OHEM Loss, Focal Loss, and YOLO Loss on top of FPN

Introduction

This repository implements a pure pytorch Focal-Loss for Object Detection paper. Aim of this repository try different loss functions and make a fair comparison in terms of performance/training -time/-GPU-memory.

At the moment we support pytorch-1.2 and ubuntu with Anaconda distribution of python. Tested on a single machine with 8 GPUs, works on 4 GPUs as well.

This repository is a successive version of FPN.pytorch.1.0. Both are quite different in terms of anchors used and input size. This repository uses anchors from maskrcnn-benchmark while the other has SSD style anchors. Also, input image transformation and size are the same as maskrcnn-benchmark while others have fixed input size, e.g. 600x600.

We only evaluate object detection, there is no support for mask prediction or semantic segmentation. Our objective to reproduce RetinaNet paper in its entirety. Even though the original RetnaNet did not have mask prediction capability but the latest version RetinaMask has it. If you want mask prediction with RentinaNet please go to RetinaMask repo.

Architecture

RetinaNet Structure

ResNet is used as a backbone network (a) to build the pyramid features (b). Each classification (c) and regression (d) subnet is made of 4 convolutional layers and finally a convolutional layer to predict the class scores and bounding box coordinated respectively.

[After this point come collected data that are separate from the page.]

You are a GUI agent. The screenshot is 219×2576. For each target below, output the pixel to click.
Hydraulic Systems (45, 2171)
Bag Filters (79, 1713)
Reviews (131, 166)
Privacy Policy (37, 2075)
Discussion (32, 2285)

Similar to the original paper, we freeze the batch normalisation layers of ResNet based backbone networks. Also, few initial layers are also frozen, see fbn flag in training arguments.

Loss functions

OHEM with multi-box loss function

We use multi-box loss function with online hard example mining (OHEM), similar to SSD. A huge thanks to Max DeGroot, Ellis Brown for Pytorch implementation of SSD and loss function.

Focal loss

Same as in the original paper we use sigmoid focal loss, see RetnaNet. We use pure pytorch implementation of it.

Yolo Loss

Multi-part loss function from YOLO is also implemented here.

Results

Here are the results on coco dataset.

Loss depth input AP AP_50 AP_75 AP_S AP_M AP_L
Focal in paper 50 600 34.3 53.2 36.9 16.2 37.4 47.4
Focal-here 50 600 34.3 52.5 36.1 16.4 37.9 48.0
Yolo 50 600 33.6 52.7 35.6 15.6 37.2 47.7
OHEM 50 600 34.7 52.5 37.0 16.9 37.9 48.9

Details

  • Input image size is 600.
  • Resulting feature map size on five pyramid levels is [75, 38, 19, 10, 5] on one side
  • Batch size is set to 16, the learning rate of 0.01.
  • Weights for initial layers are frozen see freezeupto flag in train.py
  • COCO would need 3-4 GPUs because the number of classes is 80, hence loss function requires more memory

Installation

  • We used anaconda as python 3.7 distribution
  • You will need Pytorch1.x
  • visdom and tensorboardX if you want to use the visualisation of loss and evaluation
    • if you want to use them set visdom/tensorboard flag equal to true while training
    • and configure the visdom port in arguments in train.py.
  • You will need to install COCO-API to use evalute script.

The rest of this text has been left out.